No adoption exemption for Church agencies

UK Cabinet ministers have poured cold water over suggestions that Catholic Church adoption agencies might be exempted from new legislation requiring them to consider homosexual couples as potential adoptive parents.

Education Secretary Alan Johnson, whose portfolio includes adoption issues, told BBC Radio 4’s Today programme that he did not believe that there was any case for an exemption for Church agencies.

In an open letter on Monday, the head of the Catholic Church in England and Wales, Cardinal Cormac Murphy O’Connor said that the legislation, which would force Catholic adoption agencies to act contrary to Catholic teaching was “unreasonable, unnecessary and unjust discrimination against Catholics”.

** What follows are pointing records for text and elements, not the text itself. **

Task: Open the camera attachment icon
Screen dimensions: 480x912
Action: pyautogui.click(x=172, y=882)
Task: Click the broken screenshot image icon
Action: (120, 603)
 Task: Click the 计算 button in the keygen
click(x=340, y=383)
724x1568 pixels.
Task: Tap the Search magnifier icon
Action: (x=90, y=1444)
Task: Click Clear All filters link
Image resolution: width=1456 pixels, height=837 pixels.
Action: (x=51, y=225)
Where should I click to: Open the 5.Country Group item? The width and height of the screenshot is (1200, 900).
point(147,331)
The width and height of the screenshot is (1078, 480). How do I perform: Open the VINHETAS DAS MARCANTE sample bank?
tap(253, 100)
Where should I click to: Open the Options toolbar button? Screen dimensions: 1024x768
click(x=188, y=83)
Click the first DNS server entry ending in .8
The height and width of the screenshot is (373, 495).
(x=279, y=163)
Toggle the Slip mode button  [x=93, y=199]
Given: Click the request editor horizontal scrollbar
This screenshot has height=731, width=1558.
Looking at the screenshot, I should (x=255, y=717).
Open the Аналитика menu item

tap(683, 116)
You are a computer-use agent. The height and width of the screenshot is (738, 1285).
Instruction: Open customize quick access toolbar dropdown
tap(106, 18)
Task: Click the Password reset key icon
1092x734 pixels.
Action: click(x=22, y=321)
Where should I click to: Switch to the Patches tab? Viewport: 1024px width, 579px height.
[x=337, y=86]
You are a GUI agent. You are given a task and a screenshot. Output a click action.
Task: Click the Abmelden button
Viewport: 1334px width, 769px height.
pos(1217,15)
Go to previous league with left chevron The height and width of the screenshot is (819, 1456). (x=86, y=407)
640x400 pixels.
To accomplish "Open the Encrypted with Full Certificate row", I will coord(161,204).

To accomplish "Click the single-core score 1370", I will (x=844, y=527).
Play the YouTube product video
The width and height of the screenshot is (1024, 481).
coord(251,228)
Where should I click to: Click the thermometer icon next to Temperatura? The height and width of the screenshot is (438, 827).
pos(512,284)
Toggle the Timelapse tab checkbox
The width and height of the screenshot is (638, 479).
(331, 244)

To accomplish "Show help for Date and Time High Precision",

Cardinal Murphy O’Connor said that these agencies will close if not given an opt-out from having to place children with gay couples, adding that such an outcome would be “an unnecessary tragedy”. This situation, he continued was “wholly avoidable”.

However, the Education Secretary, the latest Cabinet Minister to come out against any exemption for Church agencies said that he was “convinced that I don’t see a case for exemption and I don’t think the prime minister does”.

He also rejected the notion that the Prime Minister had caved into pressure from other Cabinet Ministers concerning a possible exemption for such agencies.

A spokesperson for the Prime Minister said that Mr Blair had met a group of Labour MPs to discuss the issue on Wednesday and that discussions were continuing. There is speculation that those discussions might be focusing now on giving agencies time to adapt or close.

Reports suggest that Communities Secretary Ruth Kelly, who is charged with fighting discrimination and who is a devout Catholic, is considering resigning over the issue. One senior Labour MP has warned that she may have to resign.

The Equality Act, due to come into effect in England, Wales and Scotland in April, and is already in effect in Northern Ireland, outlaws discrimination in the provision of goods, facilities and services on the basis of sexual orientation.

Catholic agencies are said to handle 4%, or about 200, of all adoptions a year. However these cases form one third of the adoption work carried out by the voluntary sector, which specialises in finding families for disabled, terminally ill or abused children which local authorities find impossible to place.

Local authorities all have large expensive adoption services of their own, so only call on the voluntary sector when they have no hope of placing the children themselves. If no exemption for Church agencies is forthcoming, these agencies will be forced to close. One of the British Cabinet members most vociferously opposed to granting Church-run adoption agencies an exemption from the new law is Northern Ireland Secretary, Peter Hain.